Abstract Details
| Presented By: | Anderson, Collin |
| Affiliated with: | University of Utah, Bioengineering |
| Authors: | Collin Anderson, Alan "Chuck" Dorval |
| From: | University of Utah |
Title
Abstract
Parkinson’s Disease (PD) is a non-fatal but highly debilitating degenerative disorder that causes patients to experience symptoms such as tremor, bradykinesia, and other related problems. One of the most promising advances in the treatment of PD has been Deep Brain Stimulation (DBS), which involves the placement of stimulating electrodes in the Basal Ganglia (BG), specifically the Internal Globus Pallidus (GPi) or Subthalamic Nucleus (STN), more frequently the STN. DBS, which has been FDA approved for the treatment of PD since 2002, works by stimulating either the GPi or STN in order to eventually inhibit the cortical output from the thalamic cell. The optimal frequency and pattern of stimulation are not currently known and certain side effects have been known to occur (both psychosocial and physical), so we aim to design and use a mathematical model of the BG to optimize the capability of DBS and reduce side effects. Dorval et al. have recently published on a 32-cell model adapted from one designed by Rubin and Terman and we are now working on modifying the Dorval model. We first aim to enhance and make more realistic the synaptic connections between cells as well as the currents in the GPi.
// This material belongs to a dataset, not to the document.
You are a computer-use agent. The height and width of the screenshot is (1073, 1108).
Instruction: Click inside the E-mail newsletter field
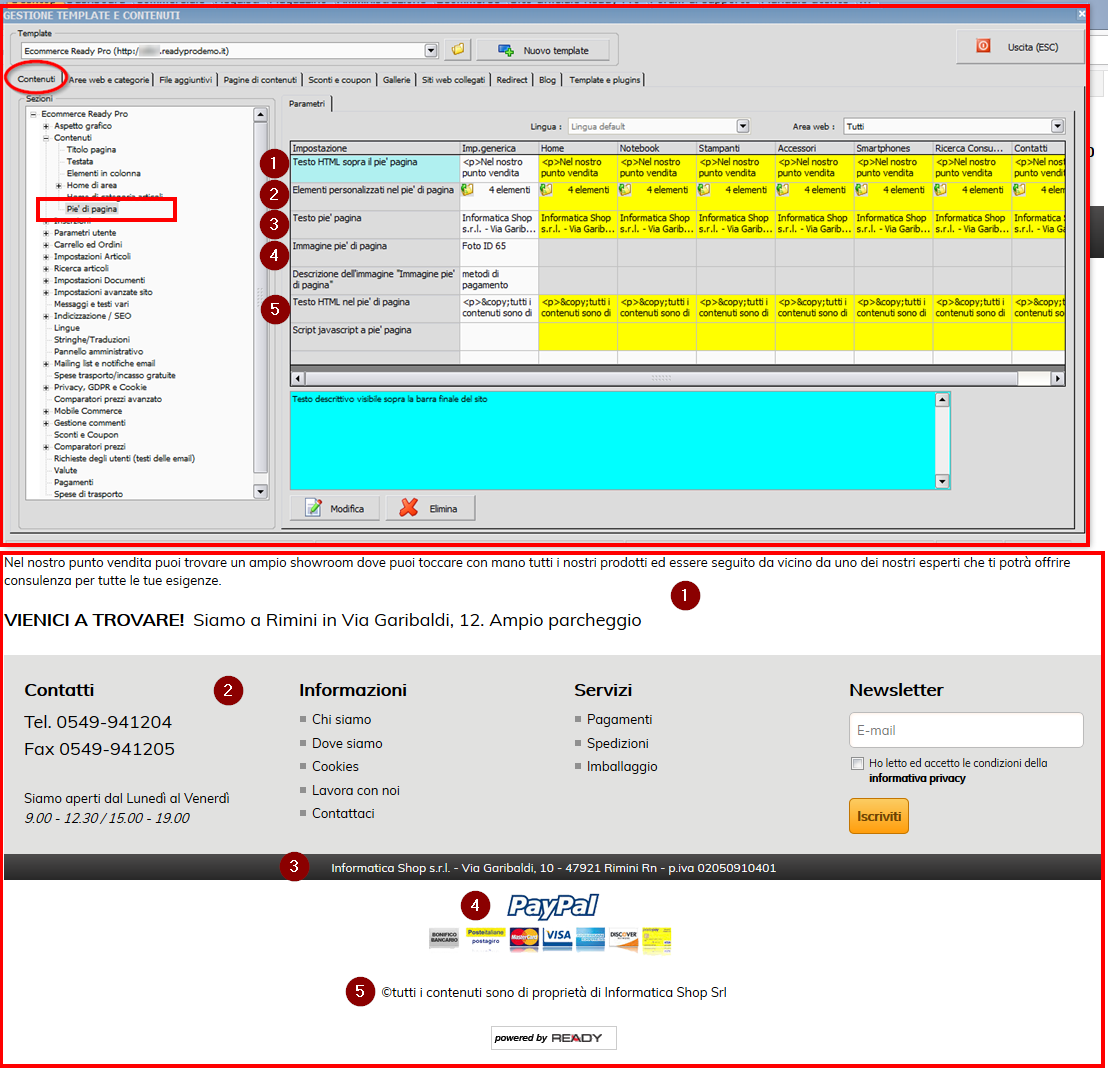pyautogui.click(x=964, y=730)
Subsequently, we will modify the way that the cells interact in such a fashion that will allow the code to run with each cell on a separate processor so that the model will be able to run considerably more quickly and efficiently. Finally, we will work to make our model capable of displaying and differentiating between inputs of commands similar to the basal ganglia in real life. The end goal of our modeling study will be to infer new knowledge about patterns and frequency of DBS stimulation so that we will be able to better treat human patients who have been afflicted by PD.